Solution for the optimization problem at the Daisy Intelligence hackathon in January 2019. I worked with Leon Yao over the course of 12 hours.
The original solution submitted for the hackathon is contained in the orig folder. Some of the critical pieces were written in the last few hours of the competition so it is rather messy and probably hard to understand. It only needs numpy and matplotlib (because there is some debugging sprinkled randomly throughout) to run.
A cleaner version using PyTorch written after the hackathon is in the torch folder. The output is essentially equivalent but uses the autograd mechanics of PyTorch instead of the manually computed gradients in the original solution. This is the solution I describe below.
The goal is to optimize the acceleration and breaking of a race car to minimize time spent, constrained at each position by a varying maximum speed and a limited amount of fuel which is consumed during acceleration. The exact values of these constraints depend on the chosen tier for each constaint.
Given a particular car configuration, the problem is to use the given fuel and tire limits as efficiently as possible. The strategy is to optimize within the space of legal solutions that use either the gas or the tire entirely. We also optimize on the vector of velocities rather than on the accelerations because changes to a single velocity have only local changes while acceleration changes are compounding.

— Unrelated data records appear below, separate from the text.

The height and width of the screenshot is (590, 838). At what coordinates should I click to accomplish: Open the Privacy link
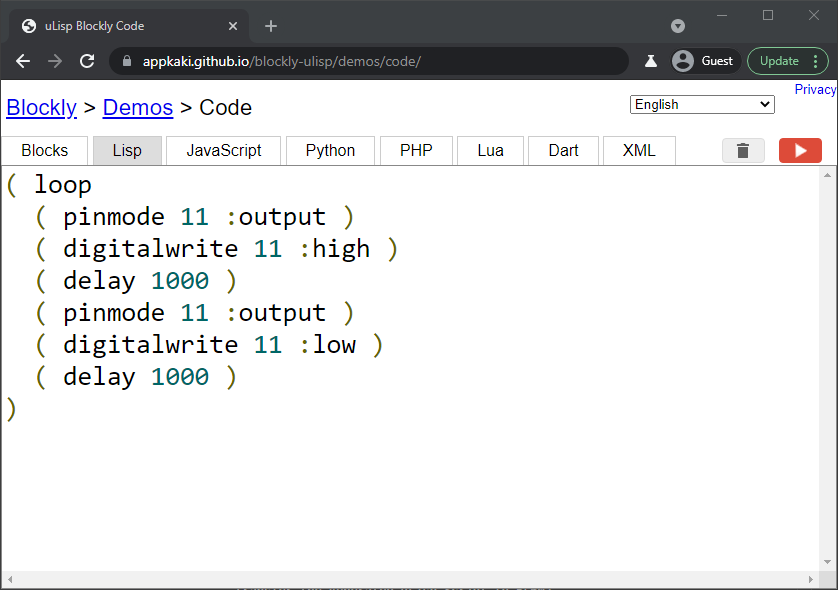pyautogui.click(x=814, y=88)
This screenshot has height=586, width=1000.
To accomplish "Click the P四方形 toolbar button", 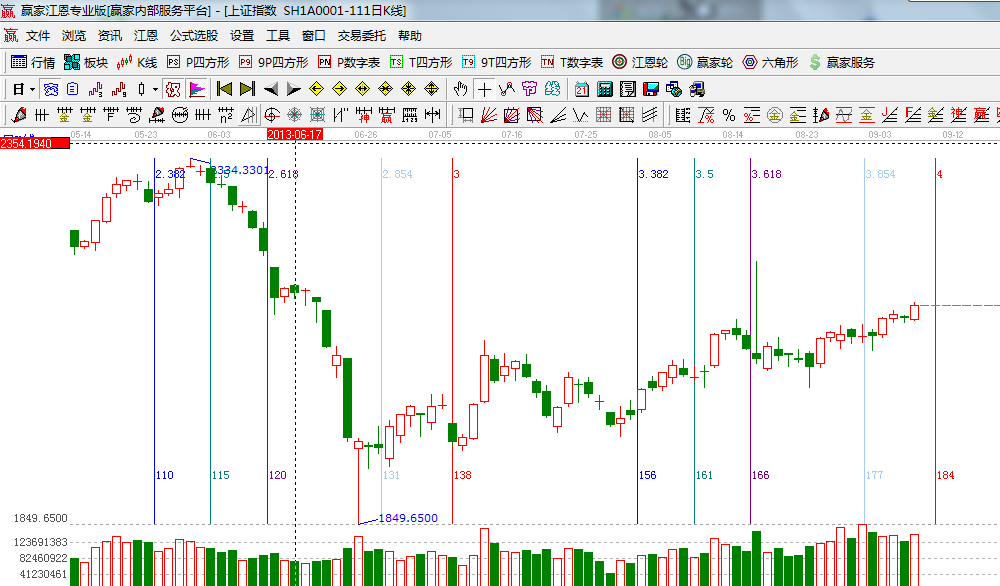I will (x=197, y=62).
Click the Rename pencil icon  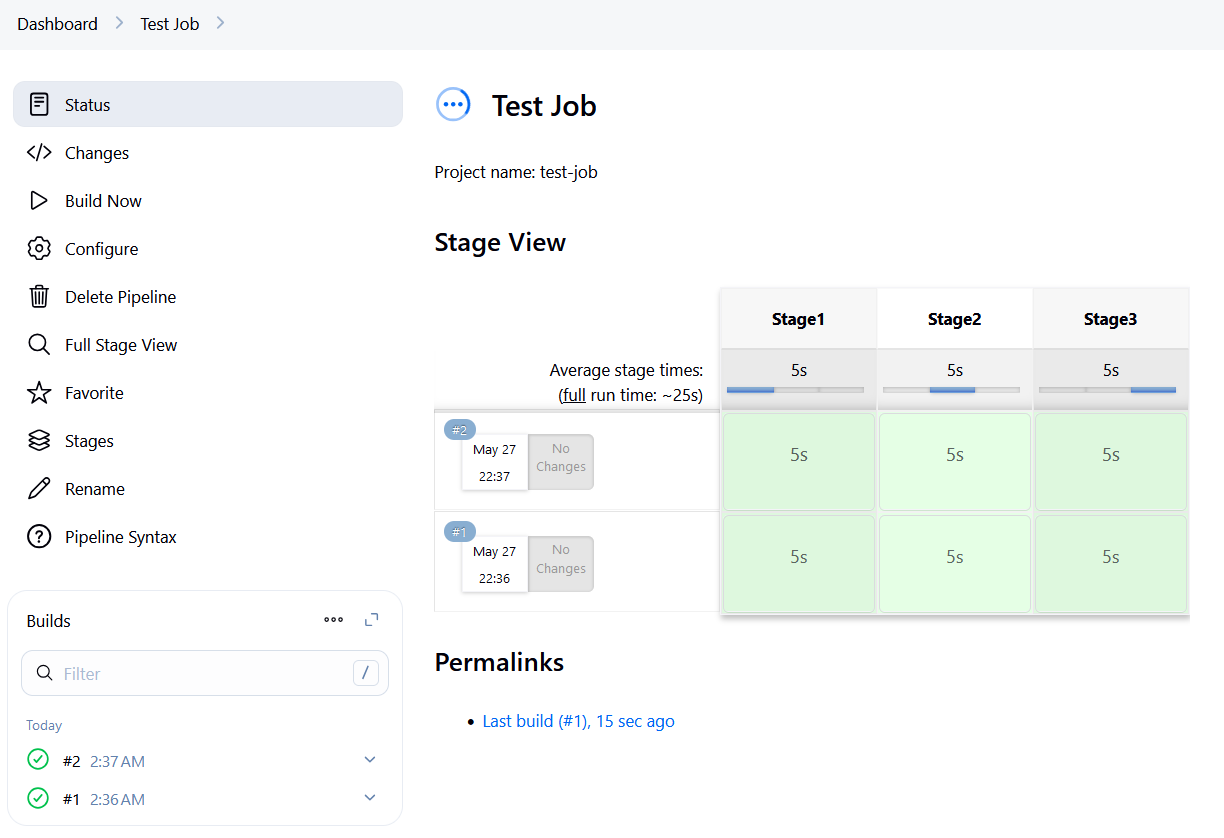pyautogui.click(x=39, y=489)
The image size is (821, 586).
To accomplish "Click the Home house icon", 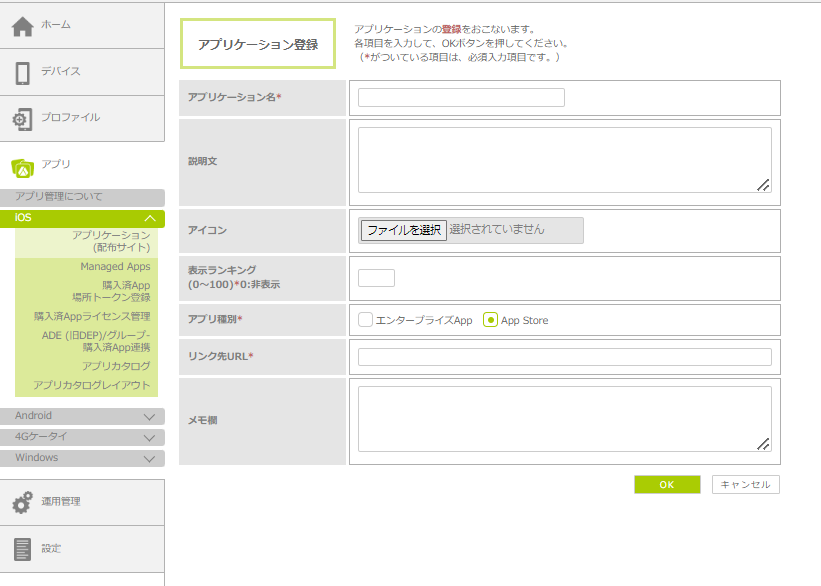I will point(22,26).
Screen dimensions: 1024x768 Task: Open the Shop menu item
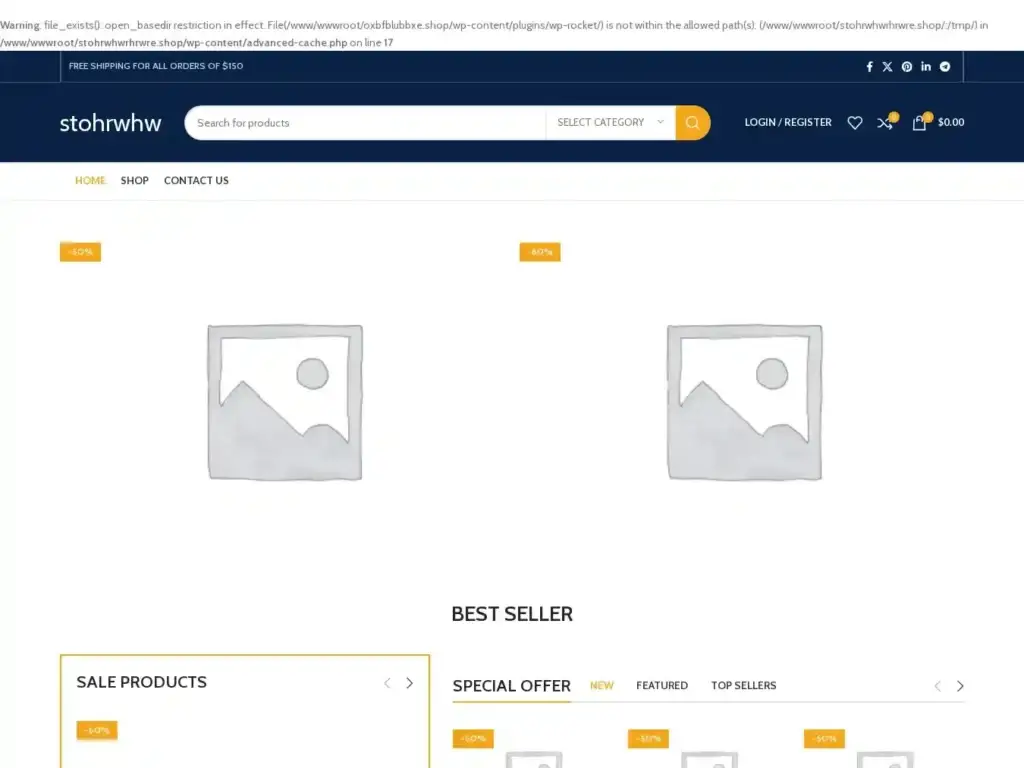click(135, 181)
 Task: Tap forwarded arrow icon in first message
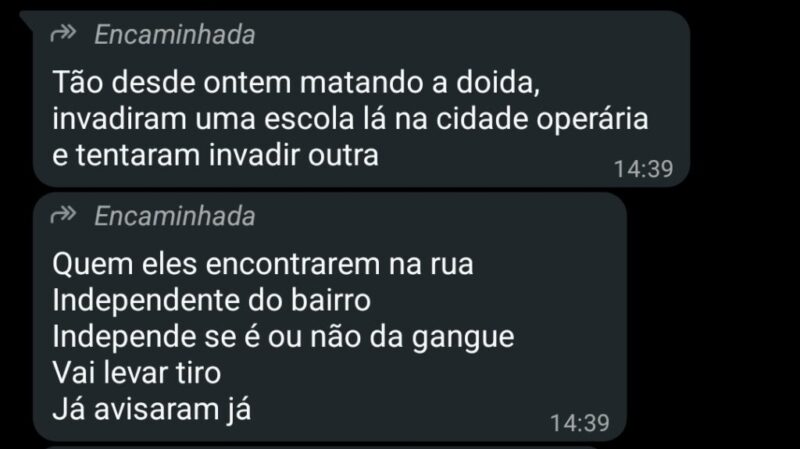coord(63,34)
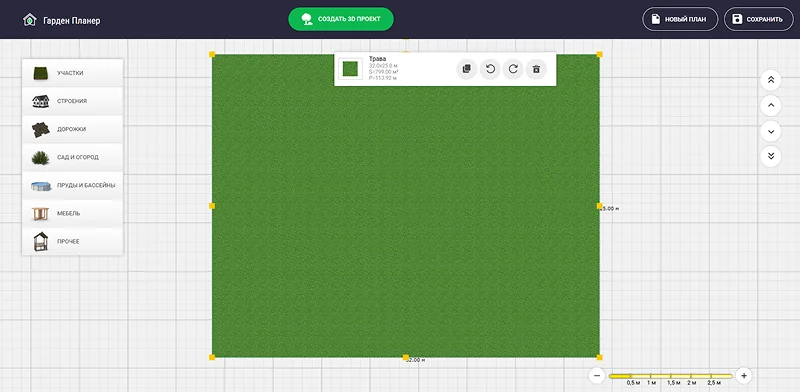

So we first form the vector of maximum possible velocities based on the track and limits on acceleration/breaking. This is acheived with one forward and backward pass over the velocities, limitting each velocity based on its neighbors.
Now we define a solution as a vector of numbers which scale down the velocity from the maximum allowed at each point. This may use more than the allowed gas or tire, but we can always scale a solution to just use up one or the other. We evaluate the solution by taking these scaled values for the velocities and computing the time. Now doing gradient descent to minimize the time gives a convergent solution.
(The red line is the maximum possible velocity. The green lines show the convergence of the solution from completely random to the smooth curve at the top.)